Da parecchio tempo a questa parte, ogni singolo granello di sabbia del pianeta Terra appartiene a questo o quell’altro Stato, che esercita i suoi poteri su un territorio determinato e stabilito da accordi internazionali. Ma è davvero così? Non proprio: al mondo esistono diversi territori, le cosiddette terrae nullius, che non sono rivendicati (o rivendicabili) da nessuno. Se questa sembra una buona notizia per gli aspiranti colonizzatori che credevano di essere nati nell’epoca sbagliata, va però detto che sarebbe molto difficile vedersi riconoscere la sovranità su questi luoghi. Ma andiamo con ordine.

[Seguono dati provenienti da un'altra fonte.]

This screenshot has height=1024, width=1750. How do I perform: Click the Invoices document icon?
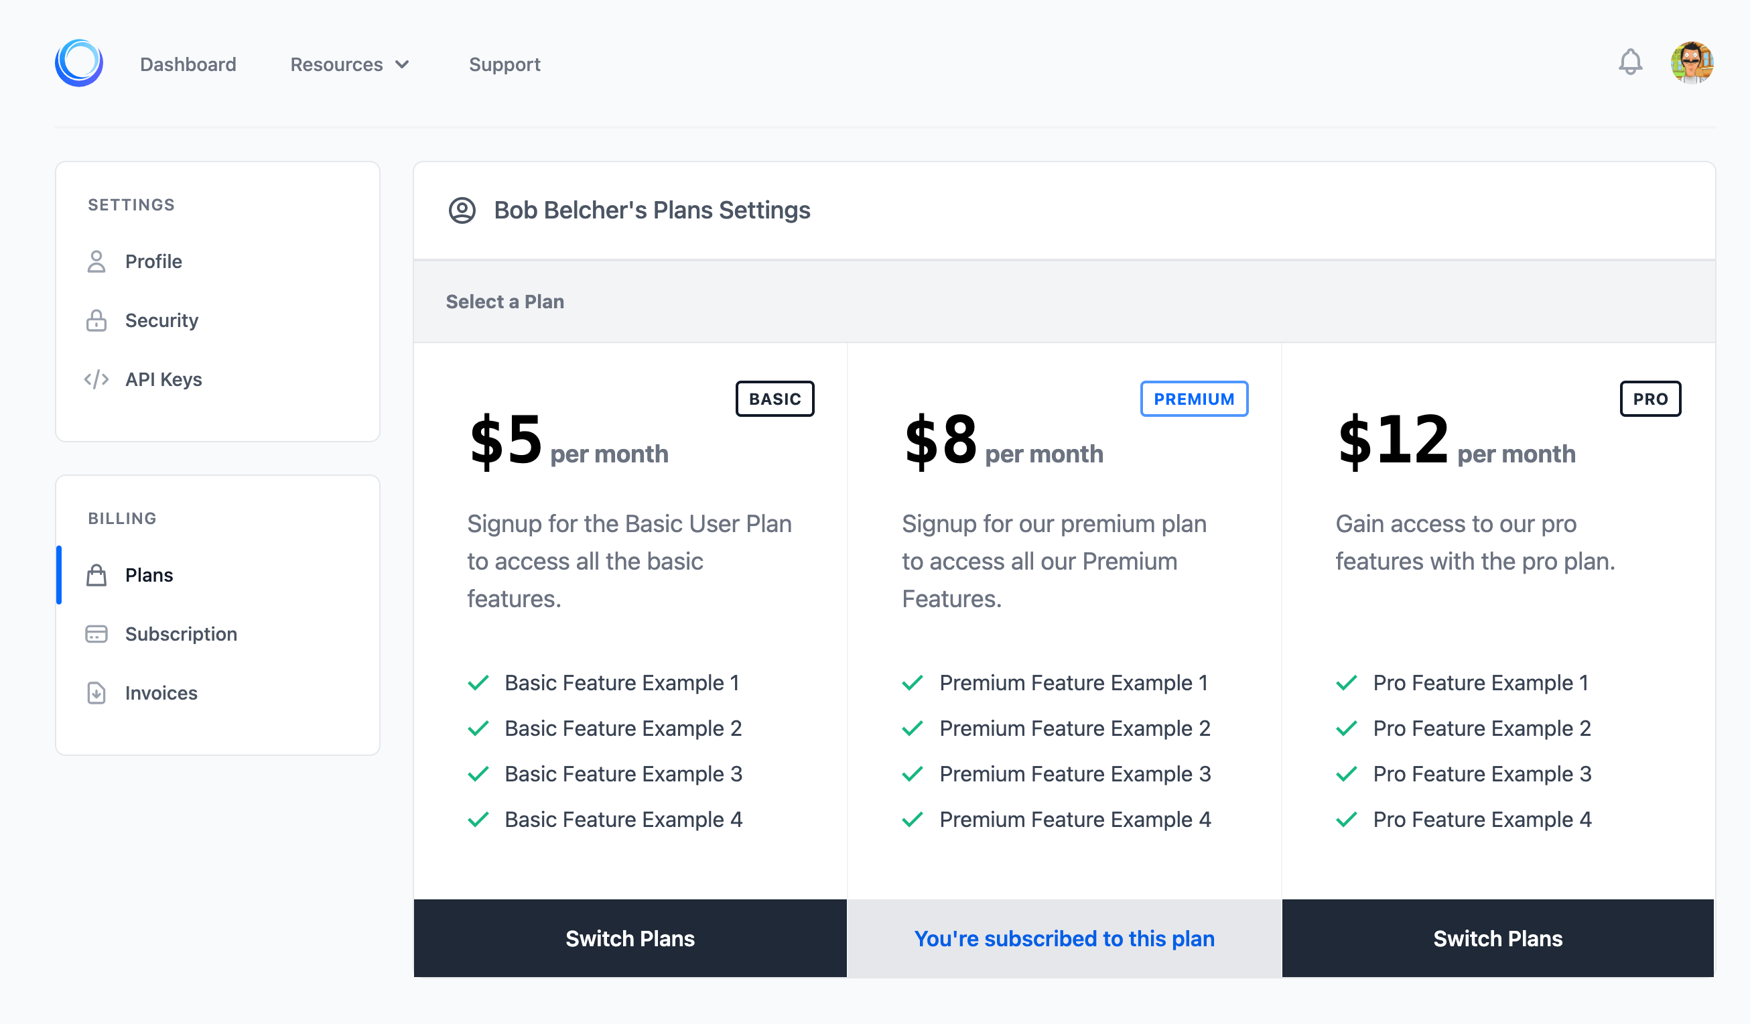[x=97, y=691]
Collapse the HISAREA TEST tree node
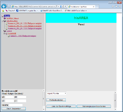 tap(2, 21)
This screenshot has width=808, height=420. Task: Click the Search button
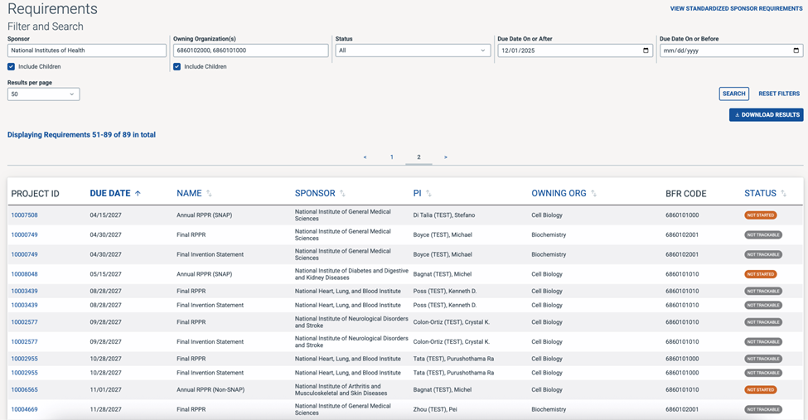click(733, 94)
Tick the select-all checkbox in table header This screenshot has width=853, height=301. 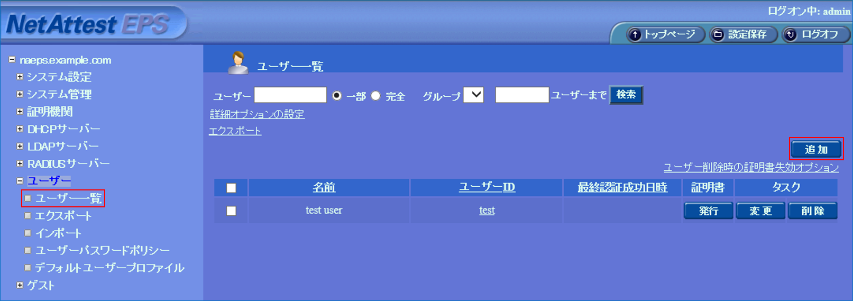[231, 188]
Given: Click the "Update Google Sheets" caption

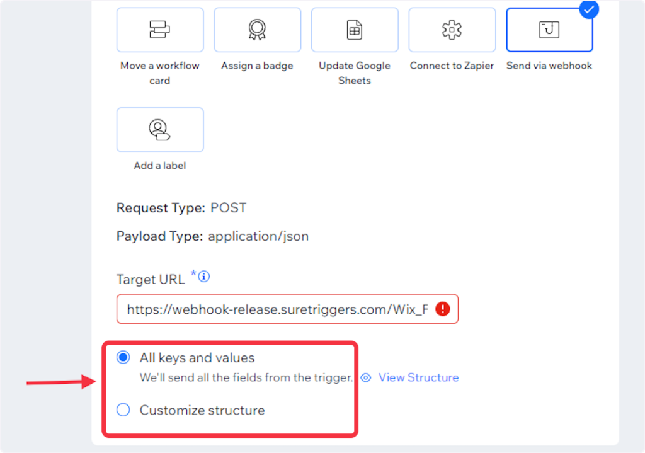Looking at the screenshot, I should tap(355, 73).
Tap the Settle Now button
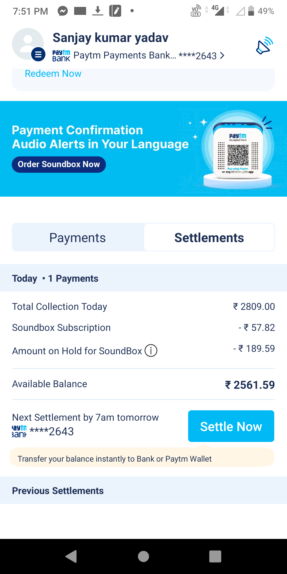Image resolution: width=287 pixels, height=574 pixels. pyautogui.click(x=231, y=426)
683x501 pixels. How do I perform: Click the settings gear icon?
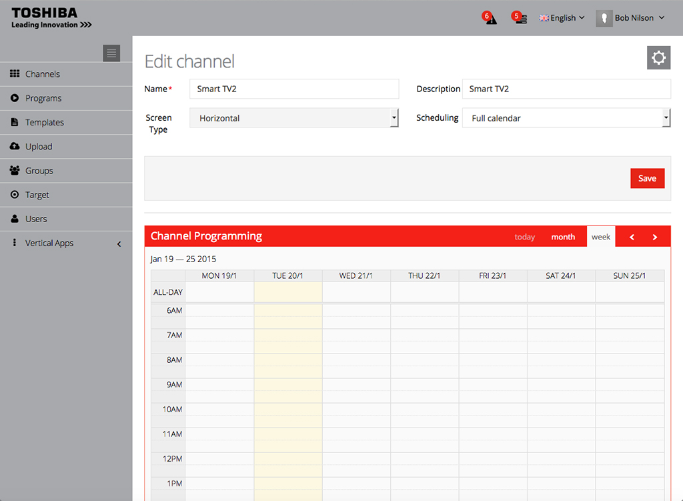coord(658,58)
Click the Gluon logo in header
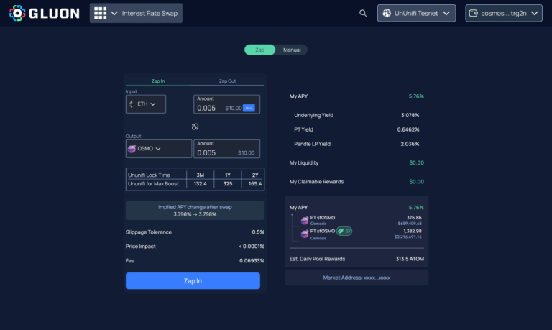Image resolution: width=552 pixels, height=330 pixels. click(45, 13)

Cosa sono le terrae nullius
Si tratta di un concetto usato nel diritto internazionale: sono definite come terrae nullius quei territori sui quali nessun soggetto – parliamo di Stati – ha mai esercitato la sovranità, o il cui sovrano ha perso esplicitamente o implicitamente il diritto alla stessa.
Le terre che non interessano ad alcuno Stato, seppur estremamente rare, esistono. Nella Storia ve ne sono stati diversi casi, verificatisi per negligenza, indifferenza o imprecisione di uno o più Stati: la sovranità norvegese sulle Isole Svalbard, ad esempio, fu definita solamente con un Trattato del 1920. Le Isole erano state rivendicate da diverse nazioni oltre alla Danimarca-Norvegia, ma nessuna di esse si era mai curata di occuparle de facto in pianta stabile.
Un caso nostrano è quello della Repubblica di Cospaia (oggi frazione di un paese nel perugino), nata da un errato tracciamento dei confini fra Stato della Chiesa e Repubblica di Firenze (1441). Una volta appreso di essere stati lasciati fuori per errore dai territori di entrambi gli Stati, i cittadini di Cospaia si affrettarono a dichiarare indipendenza e fondarono la propria Repubblica. Essa durò fino al 1826, sostenendosi principalmente grazie alla coltivazione di tabacco, per poi rientrare nei domini papali in cambio di una moneta d’argento per ogni cospaiese.
La maggior parte dei casi storici di terrae nullius è stata oggi “risolta”, ed oggi queste godono di una sovranità definita e riconosciuta internazionalmente. Ma, come anticipavamo all’inizio dell’articolo, esistono ancora oggi territori che non appartengono a nessuno.
Da questi, si faccia attenzione, vanno esclusi i territori contestati: un caso simile significa che almeno due attori politici stiano avanzando pretese de jure su un territorio, e che la situazione de facto sia strutturata di conseguenza, o viceversa. Quindi tutto fuorché una terra che non vuole nessuno.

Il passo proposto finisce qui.